Keep your hips close to the wall by pointing your knees to the side. The more you lean back, the more you rely on your fingers to hold you close to the wall. This drains your energy quickly and will almost definitely hurt your fingers over time. Instead, angle your knees away from the wall, almost like a frog, to keep your hips close to the wall. Whenever you need to push away to survey the route or grab another hold, make the movement quickly, then hug the way again to save energy.[12]

  • You want as much weight as possible on your feet at all times.



Relax your grip. Frequently, during harder moves or when you get tired, you’ll tend to grip the hold tightly. However, your hand holds are generally just there for balance. Remember, you want your feet to do most of the work, so loosen up your fingers. Trust them, almost hanging from them for balance, not to keep your weight on the wall. Your fingers are basically just balance hooks.

  • As you get better, you’ll encounter overhangs and moves that require some serious finger strength. However, you’ll build this naturally as you progress towards harder climbs.


Find your “dead point” when making big moves on the wall. The dead point is the spot when you transition from moving up to falling down. Basically, your momentum is shifting from a “jump” to a fall, and as such you don’t move at all, making it easier to grab the hold. Not all moves are close enough that you can move slowly from one to the other. Sometimes you’ll need to push off with your foot and grab the hold while on the move. Learning to grab it right when you hit your apex will greatly increase your fluidity on the wall.

  • To practice, find a route with several holds just out of reach, or practice on the bouldering wall. Practice grabbing the hold with your arm extended so that you don’t feel any drop as you grip it.

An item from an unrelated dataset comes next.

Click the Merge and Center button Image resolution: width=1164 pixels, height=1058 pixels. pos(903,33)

Climb with rhythm. While this may change for some routes or crux moves, developing a rhythm is often the best way to conscientiously build good climbing habits. Think of moving with the feet first, going foot, foot, hand, hand, or foot, hand, foot, hand, up the entire wall. Start with some easy routes to get used to this. Because you’re moving quickly, with your feet first, you’ll naturally come to rely on your leg muscles and stop over-using and tiring your hands.[13]

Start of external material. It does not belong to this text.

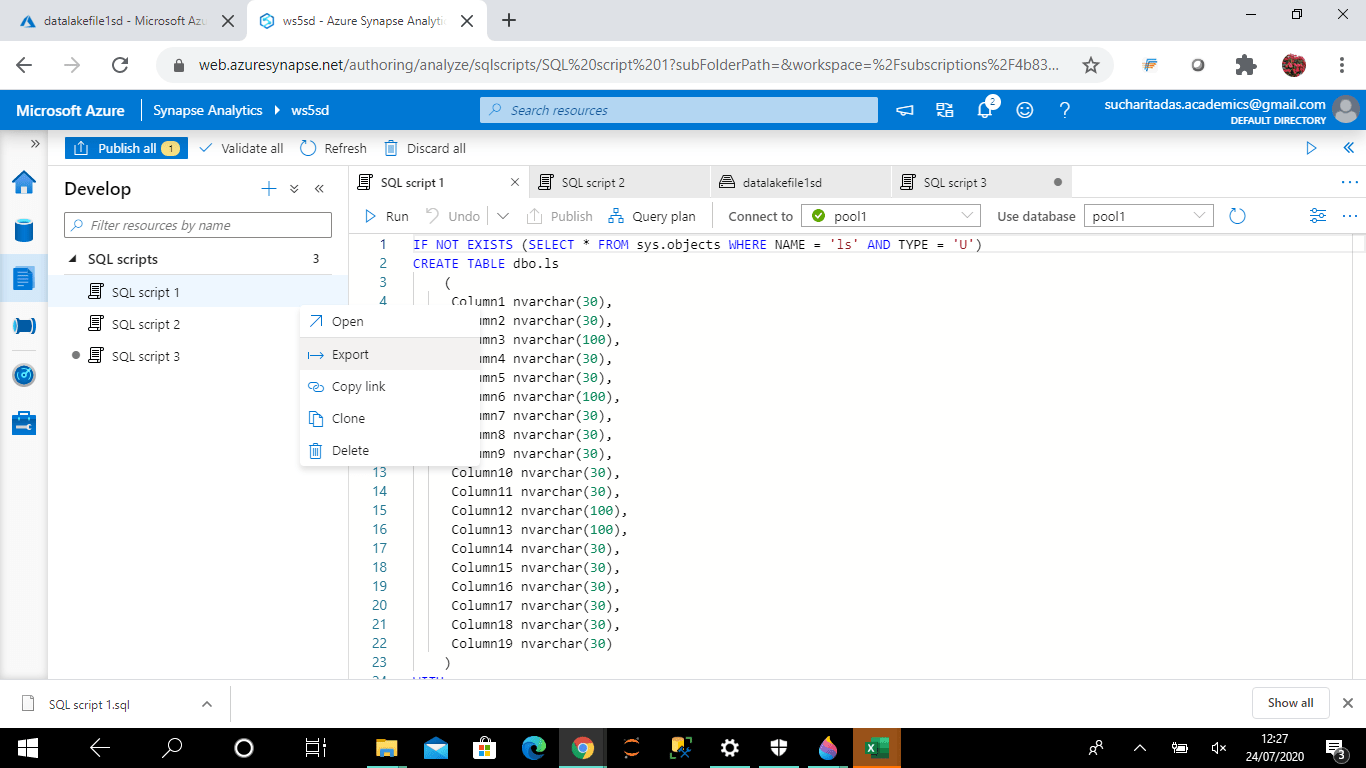1366x768 pixels.
Task: Choose Clone in the context menu
Action: point(348,418)
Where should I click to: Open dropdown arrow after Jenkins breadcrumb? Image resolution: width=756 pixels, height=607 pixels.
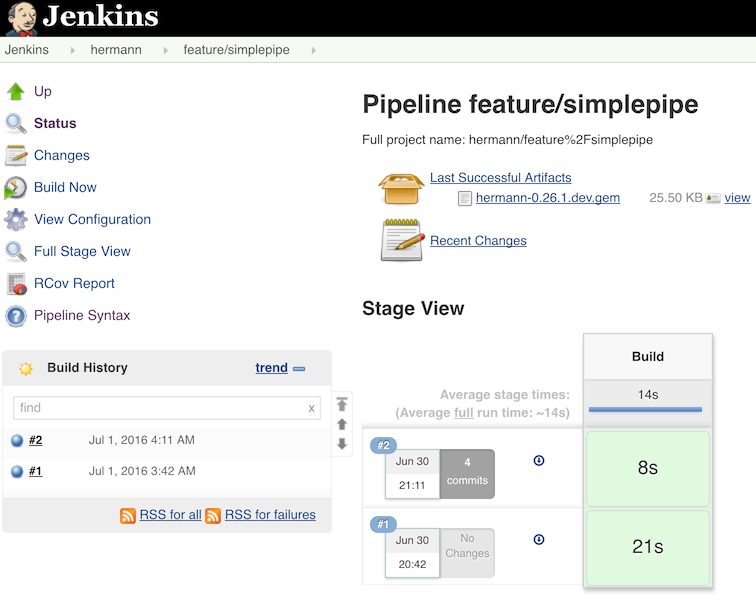72,50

  • Quick, focused climbing saves energy, as it prevents hanging on the wall and getting tired.
  • Focus on your breathing as you move. Many people hold their breath as they try hard moves, but that just deprives your muscles of much-needed oxygen. As you develop a rhythm, breath into it as well so that you have regular, rhythmic breathing.


Climb down a few routes. This is a great training exercise for your balance and route spotting. Most importantly, it focuses on landing your feet very precisely, making your footwork exponentially better. If you can use your feet effectively on the way down, you’ll develop the skills needed to place your feet anywhere on the way up quickly.

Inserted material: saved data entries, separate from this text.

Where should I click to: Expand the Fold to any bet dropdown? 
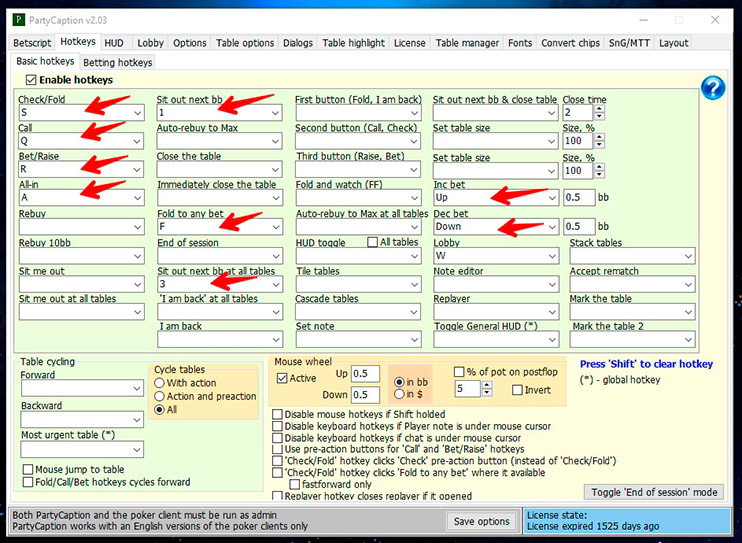tap(275, 228)

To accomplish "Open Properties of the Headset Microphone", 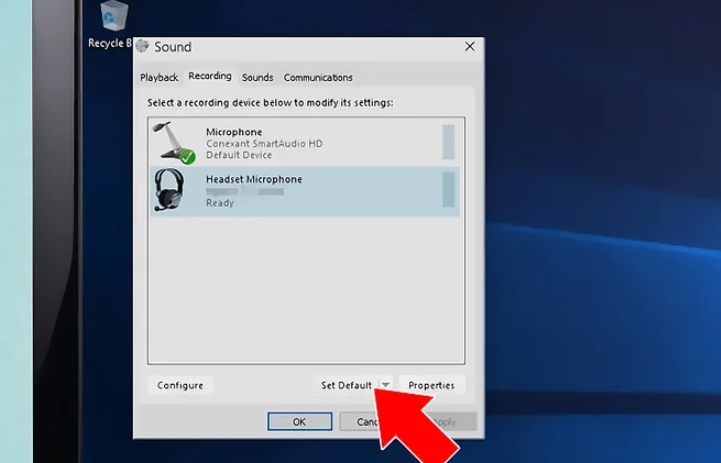I will point(431,386).
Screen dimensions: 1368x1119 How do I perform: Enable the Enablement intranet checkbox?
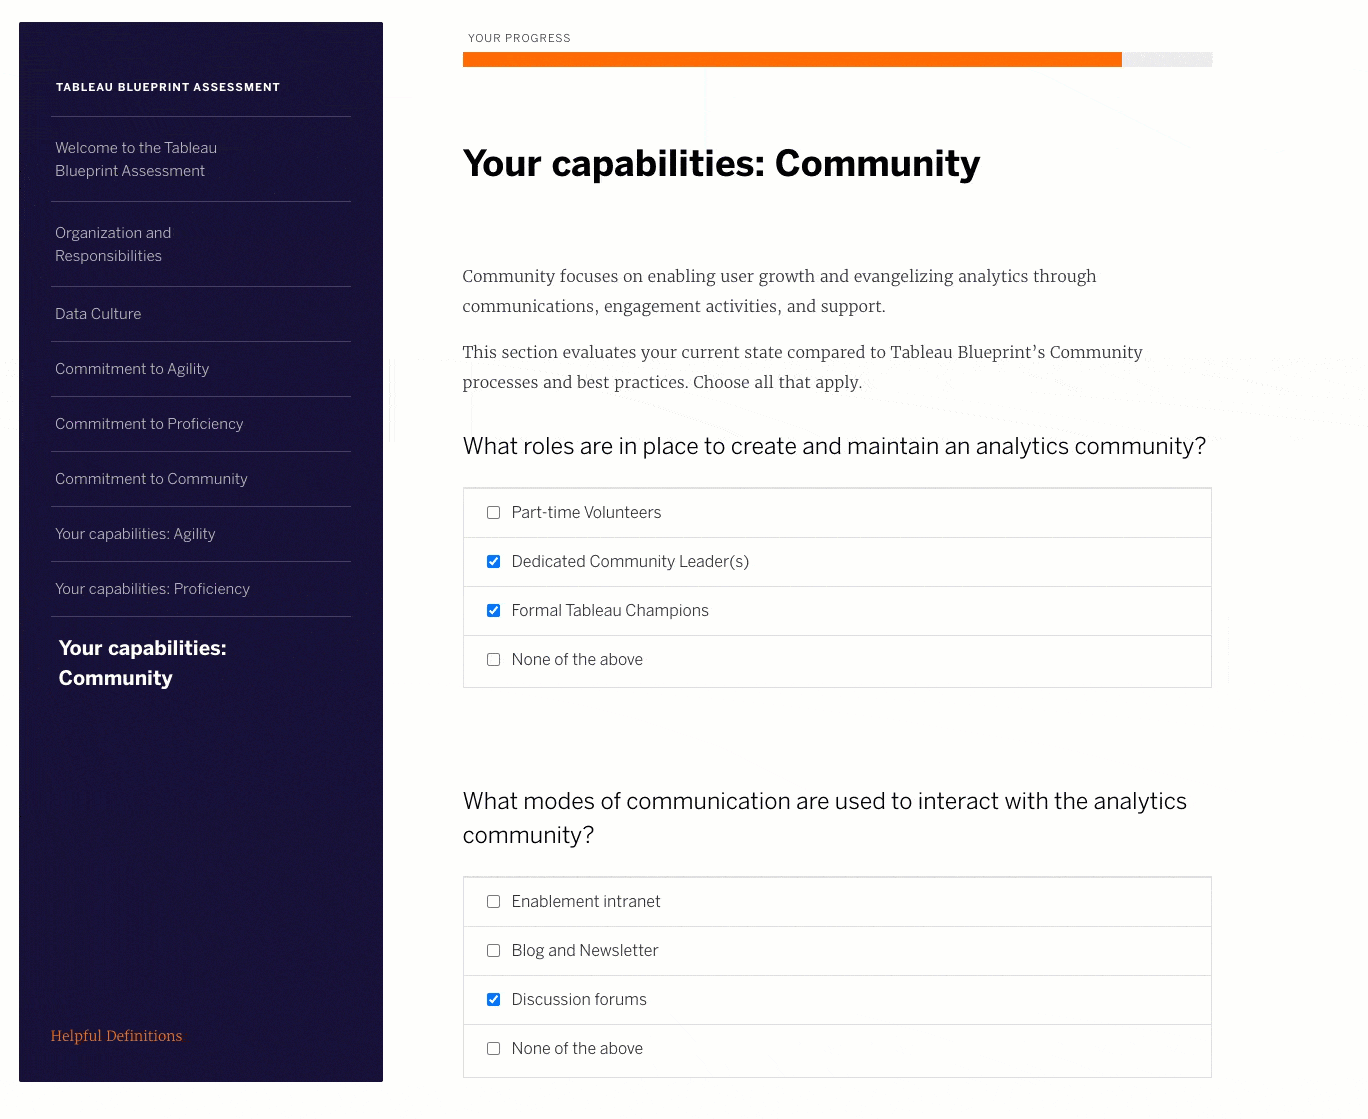coord(493,902)
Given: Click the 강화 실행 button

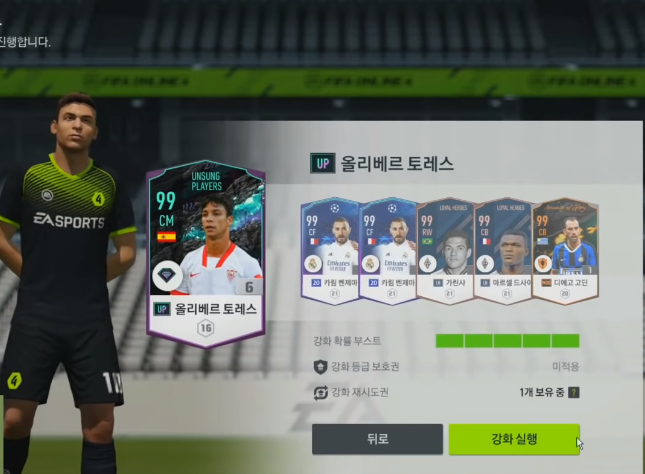Looking at the screenshot, I should click(514, 439).
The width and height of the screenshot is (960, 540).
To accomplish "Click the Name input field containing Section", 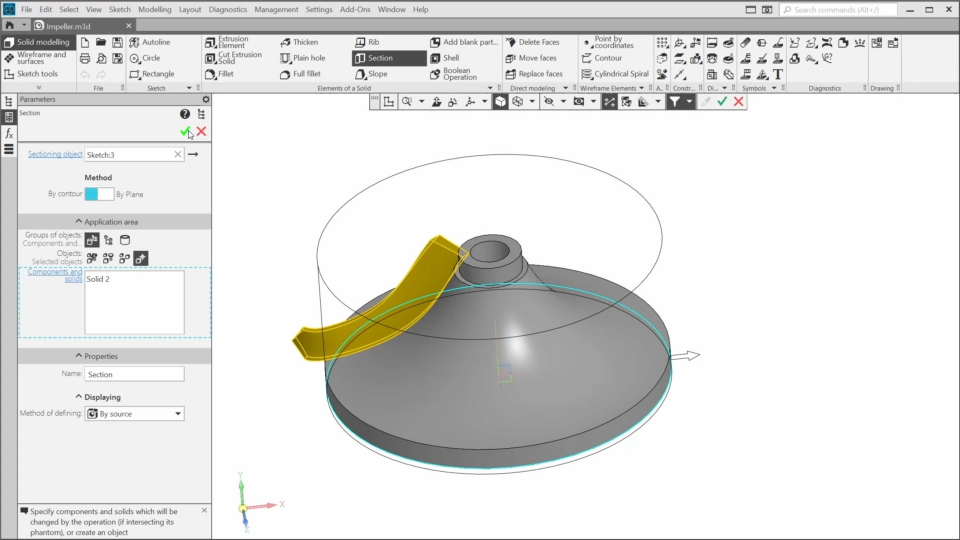I will click(134, 374).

Increase your climbing pace while staying deliberate in your movements. Skilled climbers move quickly, as this saves energy wasted by holding onto a rock while deciding what to do. While you don’t want to try scrambling up the rock, lunging wildly, you want to make your moves quickly. Once you’ve decided what to do — do it. Don’t wait around or keep shifting as you’ll only lose energy and make the rest of the climb even harder


Watch other climbers to learn new moves and possible betas. The beta, or sequence of moves used, becomes increasingly important the harder the route gets. While beginners generally can choose 4-5 ways up a route, difficult routes (5.10 and up) sometimes only have 1-2 sets of moves that can be used. Frequently, they aren’t always that obvious. There are hundreds of moves, techniques, and little tricks that can be used for specific problems, but the rock climbing community is luckily a very inclusive one. Watch other climbers, pantomiming the moves from the ground to get used to hand positioning.[16]

  • If you’re struggling on a route, ask another climber for advice. Your belay partner may have a great view from the ground, for example, of a move or hold you’re missing.